Saved data entries
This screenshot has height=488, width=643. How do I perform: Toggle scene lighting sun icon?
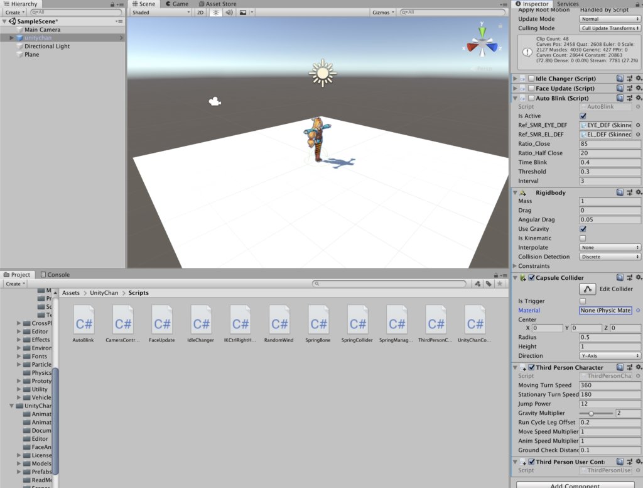[x=215, y=12]
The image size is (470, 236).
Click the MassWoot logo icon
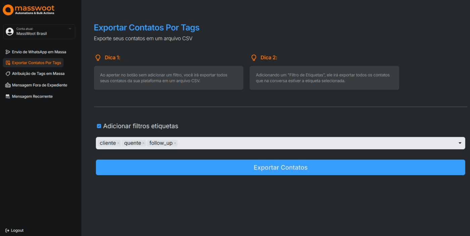8,10
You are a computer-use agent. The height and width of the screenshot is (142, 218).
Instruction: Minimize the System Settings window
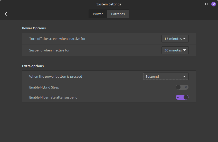point(199,4)
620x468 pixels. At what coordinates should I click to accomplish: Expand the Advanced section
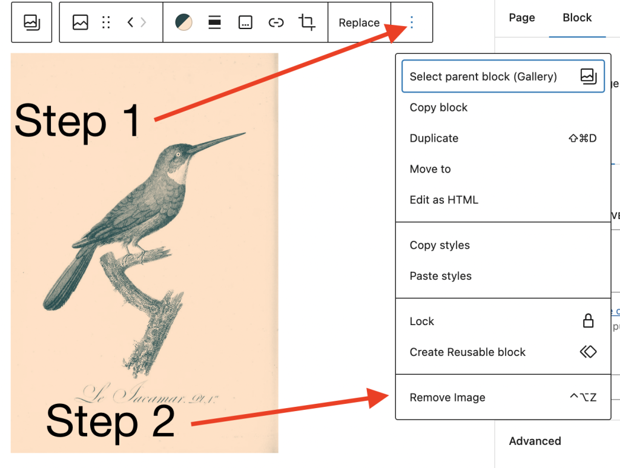point(535,441)
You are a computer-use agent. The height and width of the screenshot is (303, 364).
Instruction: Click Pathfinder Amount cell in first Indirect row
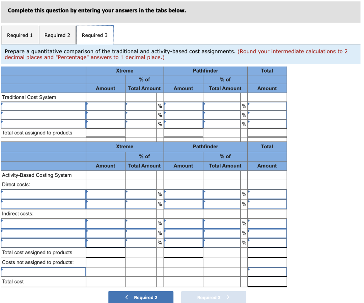click(183, 223)
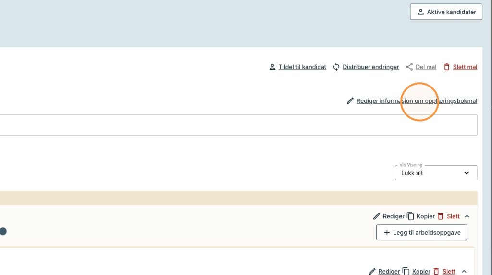Click the sync icon beside Distribuer endringer

point(336,67)
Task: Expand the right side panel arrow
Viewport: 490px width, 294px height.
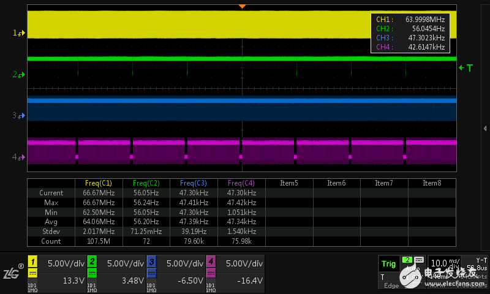Action: click(x=485, y=128)
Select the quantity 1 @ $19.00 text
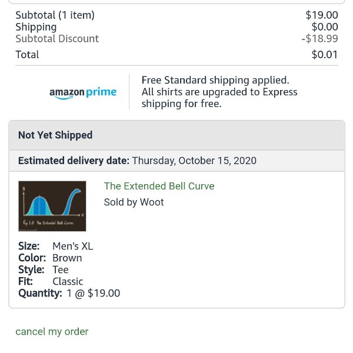The width and height of the screenshot is (353, 353). point(93,293)
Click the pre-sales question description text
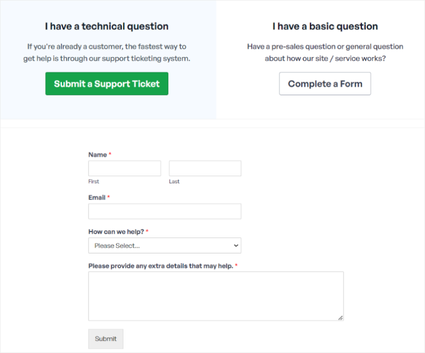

YOUR GOAL
From the data above, retype only the lines starting with the line with "Instruction: Minimize the" and going on through the line with "is (303, 364).", exactly, leaving out the pictures.

EXPECTED OUTPUT
Instruction: Minimize the System Settings window
point(199,4)
620x468 pixels. At what coordinates should I click to accomplish: Expand the Advanced section
point(535,441)
You are a computer-use agent. The height and width of the screenshot is (303, 364).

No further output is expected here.